Galactic cosmic-rays research rains on man-made climate change parade

by WorldTribune Staff, July 14, 2019

A pair of new international studies which punched holes in the absoluteness of man-made climate change have gotten little-to-no attention in the corporate media.

Researchers from Kobe University in Japan found that high-energy particles from space known as galactic cosmic rays affect the Earth’s climate by increasing cloud cover, causing an “umbrella effect.”

The Andromeda (M31) Galaxy: ‘When galactic cosmic rays increase, so do low clouds.’

A second study, a paper published by researchers from the University of Turku in Finland, concluded that even though observed changes in the climate are real, the effects of human activity on these changes are insignificant. Such findings create cognitive dissonance for celebrity and media actors committed to the narrative that human behavior is killing the planet.

“We have to recognize that the anthropogenic climate change does not exist in practice,” the study concluded.

Professor Masayuki Hyodo, who led the research team at Kobe University, said: “The Intergovernmental Panel on Climate Change (IPCC) has discussed the impact of cloud cover on climate in their evaluations, but this phenomenon has never been considered in climate predictions due to the insufficient physical understanding of it.”

Professor Hyodo continued: “This study provides an opportunity to rethink the impact of clouds on climate. When galactic cosmic rays increase, so do low clouds, and when cosmic rays decrease clouds do as well, so climate warming may be caused by an opposite-umbrella effect. The umbrella effect caused by galactic cosmic rays is important when thinking about current global warming as well as the warm period of the medieval era.”

A new discovery by Hyodo’s team on winter monsoons provides further proof that the climate changes are caused by the cloud umbrella effect, ScienceDaily reported on July 3.

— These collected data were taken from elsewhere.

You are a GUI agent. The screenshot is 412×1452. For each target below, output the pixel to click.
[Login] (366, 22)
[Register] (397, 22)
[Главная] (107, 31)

The study focused on the Chinese Loess Plateau, just south of the Gobi Desert near the border of Mongolia. It found dust has been transported for 2.6 million years to form loess layers — sediment created by the accumulation of wind-blown silt — that can reach up to 200 meters in thickness. If the wind gets stronger, the coarse particles are carried further, and larger amounts are transported. Focusing on this phenomenon, the research team proposed that winter monsoons became stronger under the umbrella effect of increased cloud cover during the geomagnetic reversal. They investigated changes in particle size and accumulation speed of loess layer dust in two Loess Plateau locations.

In both locations, for about 5,000 years during the geomagnetic reversal 780,000 years ago, they discovered evidence of stronger winter monsoons: particles became coarser, and accumulation speeds were up to > 3 times faster. These strong winter monsoons coincide with the period during the geomagnetic reversal when the Earth’s magnetic strength fell to less than ¼, and galactic cosmic rays increased by over 50%. This suggests that the increase in cosmic rays was accompanied by an increase in low-cloud cover, the umbrella effect of the clouds cooled the continent, and Siberian high atmospheric pressure became stronger.”

The findings were published on June 28 in the online edition of Scientific Reports.

In the University of Turku study, Jyrki Kauppinen and Pekka Malmi, from the Department of Physics and Astronomy, said there is proof that the “GCM-models used in IPCC report AR5 fail to calculate the influences of the low cloud cover changes on the global temperature. That is why those models give a very small natural temperature change leaving a very large change for the contribution of the greenhouse gases in the observed temperature.”

Thus, in order to come to the results matching the actual climate change the IPCC has to “use a very large sensitivity to compensate a too small natural component. Further they have to leave out the strong negative feedback due to the clouds in order to magnify the sensitivity.” In addition, Kauppinen and Malmi claim that their paper published on June 29 proves that “the changes in the low cloud cover fraction practically control the global temperature.”

The authors argue that the IPCC has used computational results which can’t be considered experimental evidence, and cite this as the reason for contradictory conclusions.

“The IPCC climate sensitivity is about one order of magnitude (i.e. 10 times) too high, because a strong negative feedback of the clouds is missing in climate models. If we pay attention to the fact that only a small part of the increased CO2 concentration is anthropogenic, we have to recognize that the anthropogenic climate change does not exist in practice,” write Kauppinen and Malmi. “The major part of the extra CO2 is emitted from oceans, according to Henry‘s law. The low clouds practically control the global average temperature. During the last hundred years the temperature is increased about 0.1℃ because of CO2. The human contribution was about 0.01℃.”

Those studies follow another study of 120,000 years of solar cycles by Valentina Zharkova, of Britain’s Northumbria University, which says a natural sun cycle will add 2.5C warming to Earth’s climate in coming centuries.